Comparative Study of Metal Quantification in Neurological Tissue Using Laser Ablation-Inductively Coupled Plasma-Mass Spectrometry Imaging and X-ray Fluorescence Microscopy.

ABSTRACT

Redox-active metals in the brain mediate numerous biochemical processes and are also implicated in a number of neurodegenerative diseases. A number of different approaches are available for quantitatively measuring the spatial distribution of biometals at an image resolution approaching the subcellular level.
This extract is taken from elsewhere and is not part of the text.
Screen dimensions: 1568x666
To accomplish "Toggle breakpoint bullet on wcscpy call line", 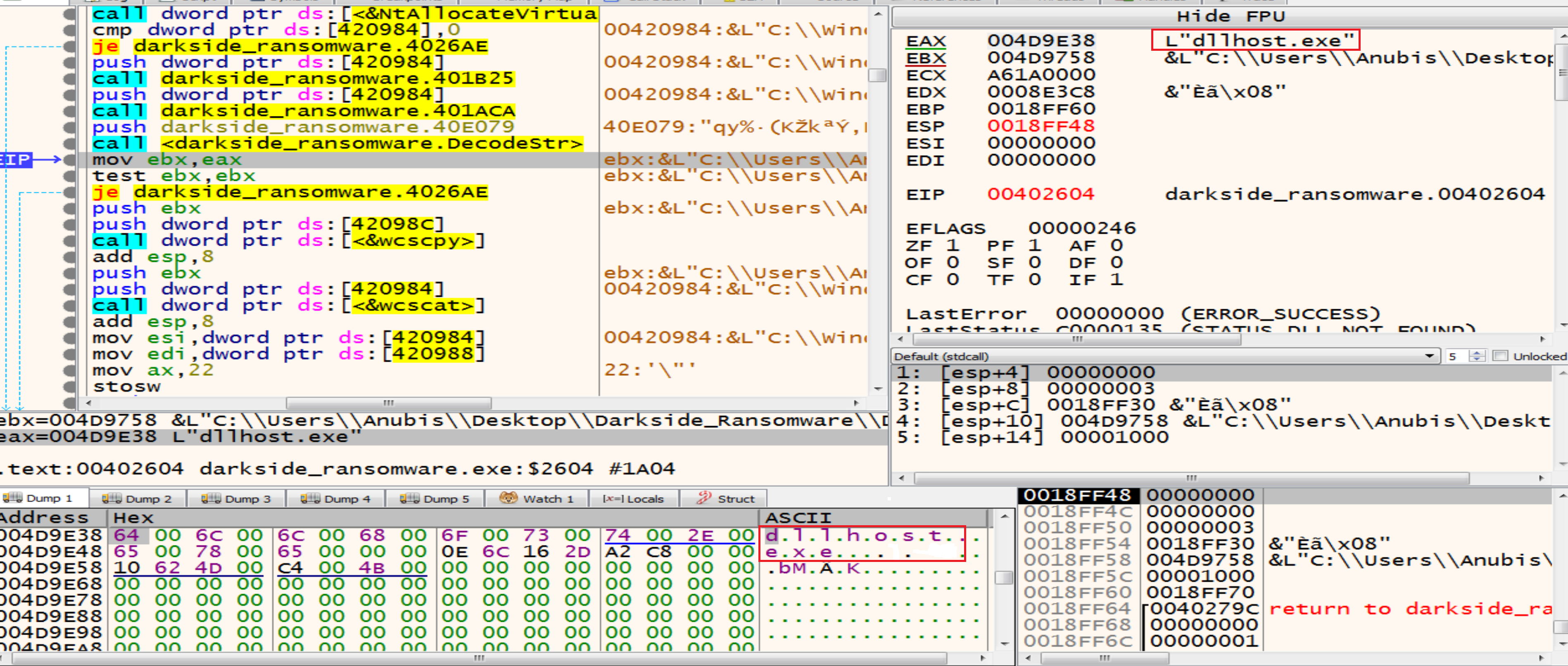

Measured biometal levels obtained using laser ablation-inductively coupled plasma mass spectrometry (LA-ICPMS; spatial resolution 15 µm × 15 µm) were within the range of those obtained using X-ray fluorescence microscopy (XFM; spatial resolution 2 µm × 7 µm) and regional changes in metal concentration across discrete brain regions were replicated to the same degree. Both techniques are well suited to profiling changes in regional biometal distribution between healthy and diseased brain tissues, but absolute quantitation of metal levels varied significantly between methods, depending on the metal of interest. Where all possible variables affect metal levels, independent of a treatment/phenotype are controlled, either method is suitable for examining differences between experimental groups, though, as with any method for imaging post mortem brain tissue, care should be taken when interpreting the total metal levels with regard to physiological concentrations.